The Ultimate Oldschool PC Font Pack v2.2 uses an Attribution-ShareAlike 4.0 International (CC BY-SA 4.0) license (tldr).

Multi-Platform Fonts uses a GNU General Public License Font Exception (GPL+FE) license (tldr).

Credits

RetrotxtJS by Ben Garrett   📧.

Appendix

Character encodings

CP-437

IBM created it for their 1981 IBM-PC to allow English-speaking developers to develop text-based programs with keyboard interfaces. Today it is still used by digital artists who create text and colored ANSI art, but otherwise, it is unsupported.

ISO-8859-1

It was introduced in 1987 as an official international standard, adopted by Unix, Linux, the Commodore Amiga, and much of the world-wide-web in its early years.

Windows-1252

Microsoft's take on ISO-8859-1, whereby they broke it by inserting several new characters with Windows 3.1 and 95 that could only be viewed on computers running Windows. Windows-1252 did become a valid HTML page encoding, but its "usage" was “problematic”.

Unicode

Legacy character encodings were mostly 8-bit with a fixed set of 256 or fewer characters. A computer could only display the characters and symbols included in the chosen code page. If an author wrote on a machine set to CP-437 and wanted to show the $ dollar, € euro, and ₽ ruble symbols in the same document, they couldn't due to the lack of available glyphs.

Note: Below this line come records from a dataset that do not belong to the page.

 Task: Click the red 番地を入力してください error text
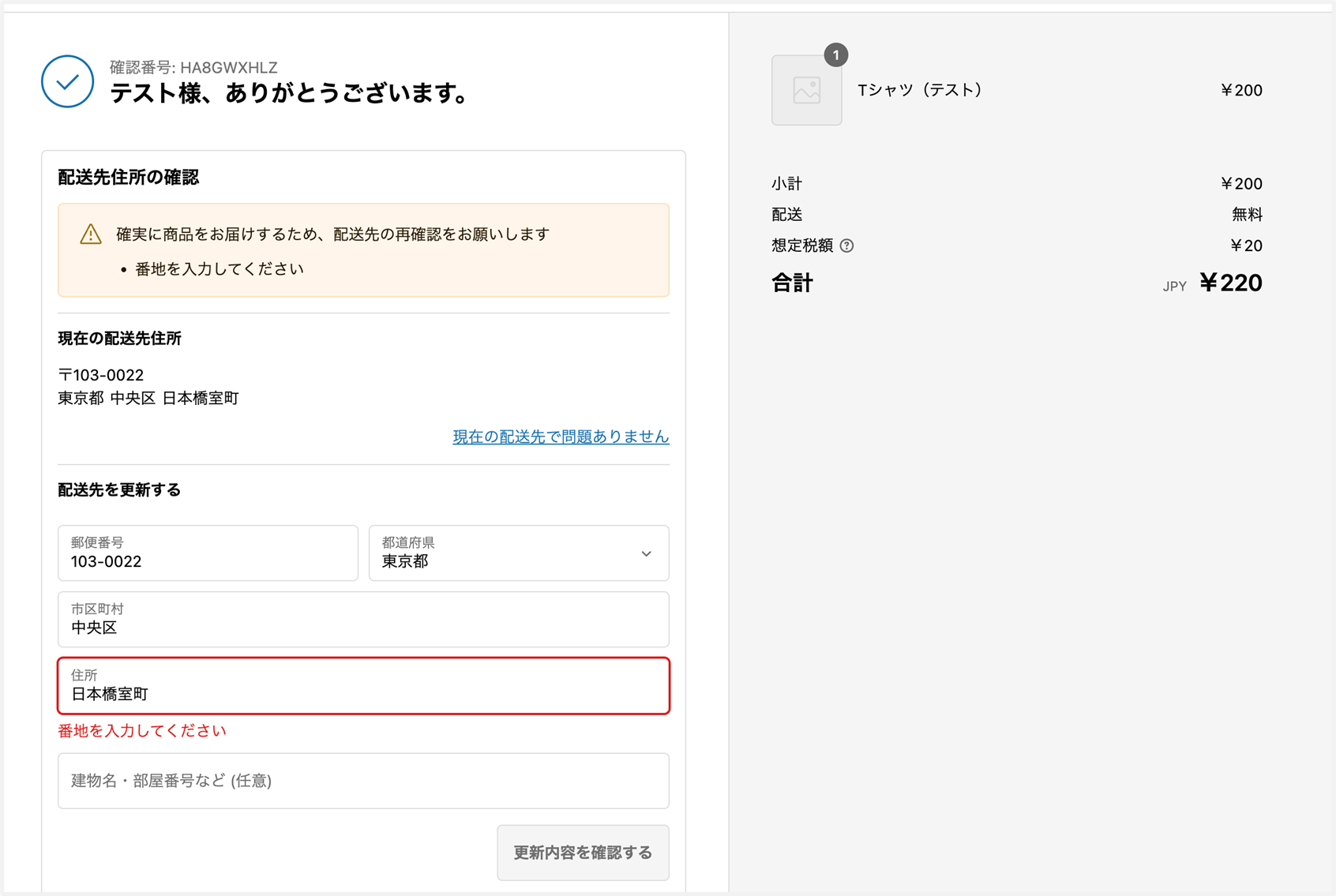142,731
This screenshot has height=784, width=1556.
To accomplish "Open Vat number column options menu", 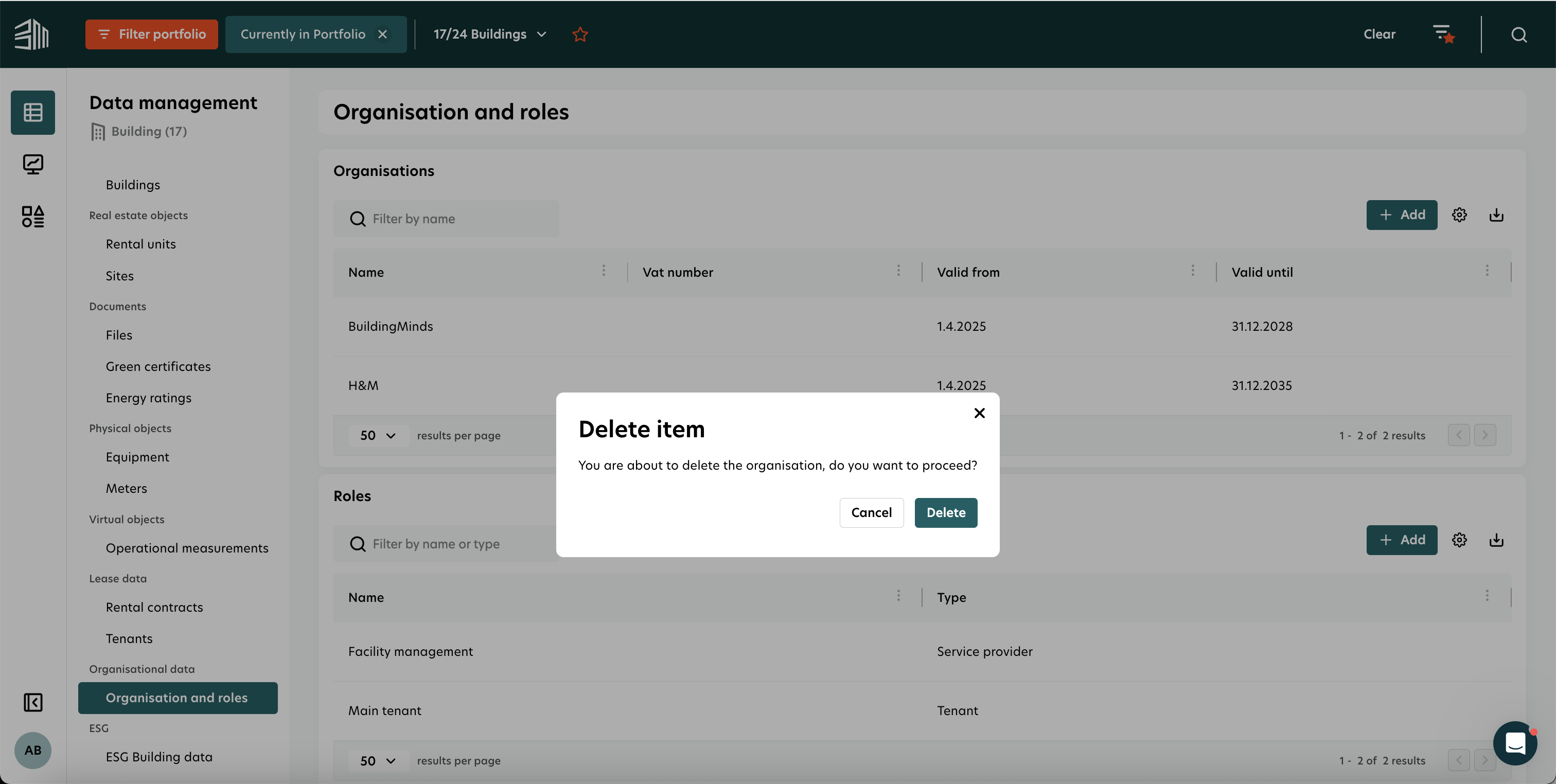I will pos(898,271).
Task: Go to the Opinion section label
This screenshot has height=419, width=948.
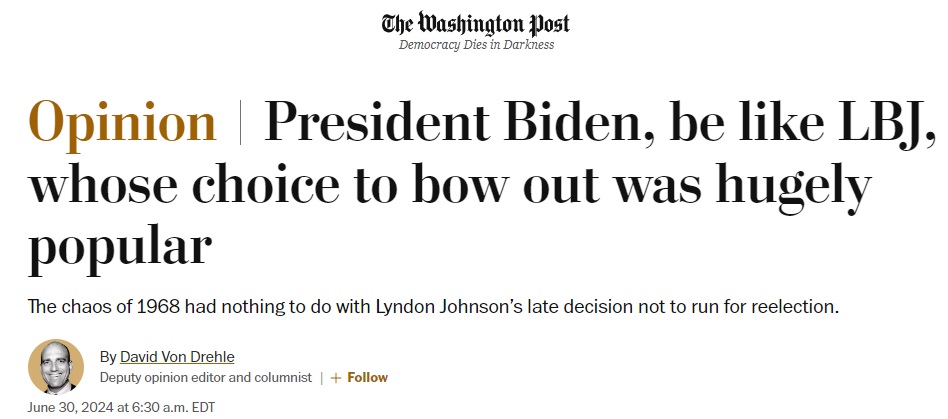Action: (x=123, y=124)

Unicode overcomes these limitations by assigning each known glyph, symbol, or character a unique, non-conflicting numeric identifier, known as a codepoint, that is always accessible.

UTF-8

It is an 8-bit implementation of Unicode that is now the default encoding for most operating systems, HTML, and this document.

Alt-codes

Alt-codes are a common method to insert extended characters and legacy control codes into a document using their hexadecimal or decimal code point.

Windows

Hold Alt and enter the decimal code point using the numeric keypad.

Linux

Shift+Ctrl+U and enter the Unicode code point.

macOS

Hold (option key) and enter the Unicode hexadecimal code point.